Mutaz Essa Barshim, do Catar, e Gianmarco Tamberi, da Itália, dividiram o ouro do salto em altura  - Ramsey Cardy/Sportsfile via Getty Images
Mutaz Essa Barshim, do Catar, e Gianmarco Tamberi, da Itália, dividiram o ouro do salto em altura Imagem: Ramsey Cardy/Sportsfile via Getty Images

Denise Mirás

Colaboração para o UOL, de São Paulo

04/08/2021 04h00

Não sei se foi a pandemia, que deixou todo mundo mais sensível, ou se devemos ao OBS (Olympic Broadcasting Services), que prometeu tecnologia capaz de promover uma "proximidade" total do espectador com os atletas do outro lado do mundo, mas nunca se viu uma edição olímpica tão carinhosa. Câmeras rodeiam e congelam movimentos em tempos diferentes e ângulos dos mais inusitados, como se entrássemos no filme "Matrix", e chegam ao fundo do olho naqueles momentos talvez mais importantes da vida de alguém. Acabamos nos intrometendo entre abraços emocionados de adversários.

(Se bem que as câmeras também podem mostrar cera no ouvido de alguns - e aqui me vejo procurando emoji para acentuar que estou brincando (!), que a gente vai pulando de emoção em emoção até a vontade de rir...)

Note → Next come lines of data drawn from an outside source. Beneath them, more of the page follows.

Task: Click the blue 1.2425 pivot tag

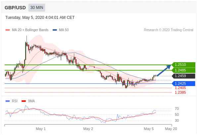Action: (183, 83)
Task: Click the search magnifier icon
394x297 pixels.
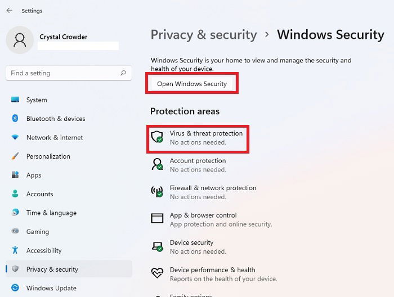Action: click(123, 73)
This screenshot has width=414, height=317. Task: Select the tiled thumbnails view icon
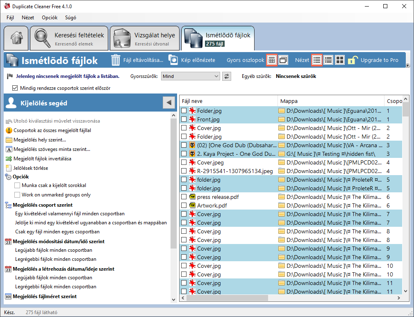(340, 59)

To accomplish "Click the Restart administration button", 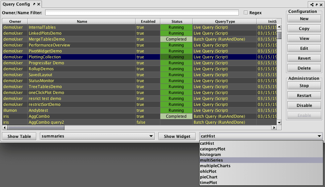I will point(304,96).
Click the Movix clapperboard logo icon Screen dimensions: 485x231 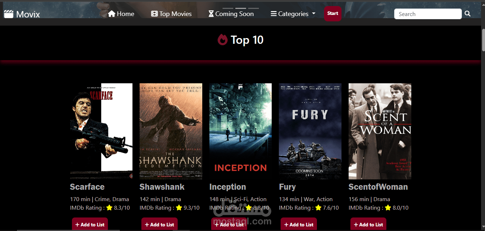click(x=9, y=14)
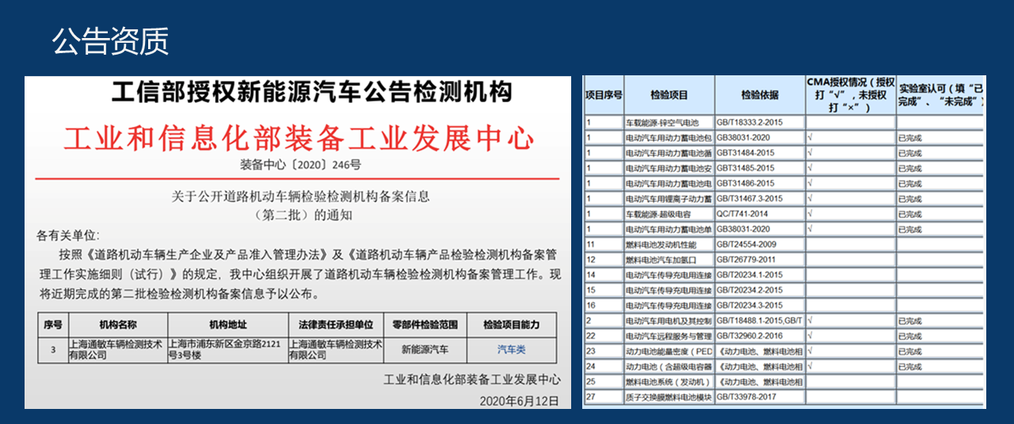Click the 已完成 cell in the QC/T741-2014 row
This screenshot has height=424, width=1014.
(909, 214)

Em Olimpíadas passadas, o que se via eram posturas mais rígidas e mais sérias, poucas de manifestações tão explícitas como em Tóquio-2020.

É isso: com essas cada vez mais poderosas lentes, que às vezes me fazem pensar se no futuro os grandes eventos dispensarão público e jornalistas in loco, é possível ver estas Olimpíadas como das mais carinhosas. É!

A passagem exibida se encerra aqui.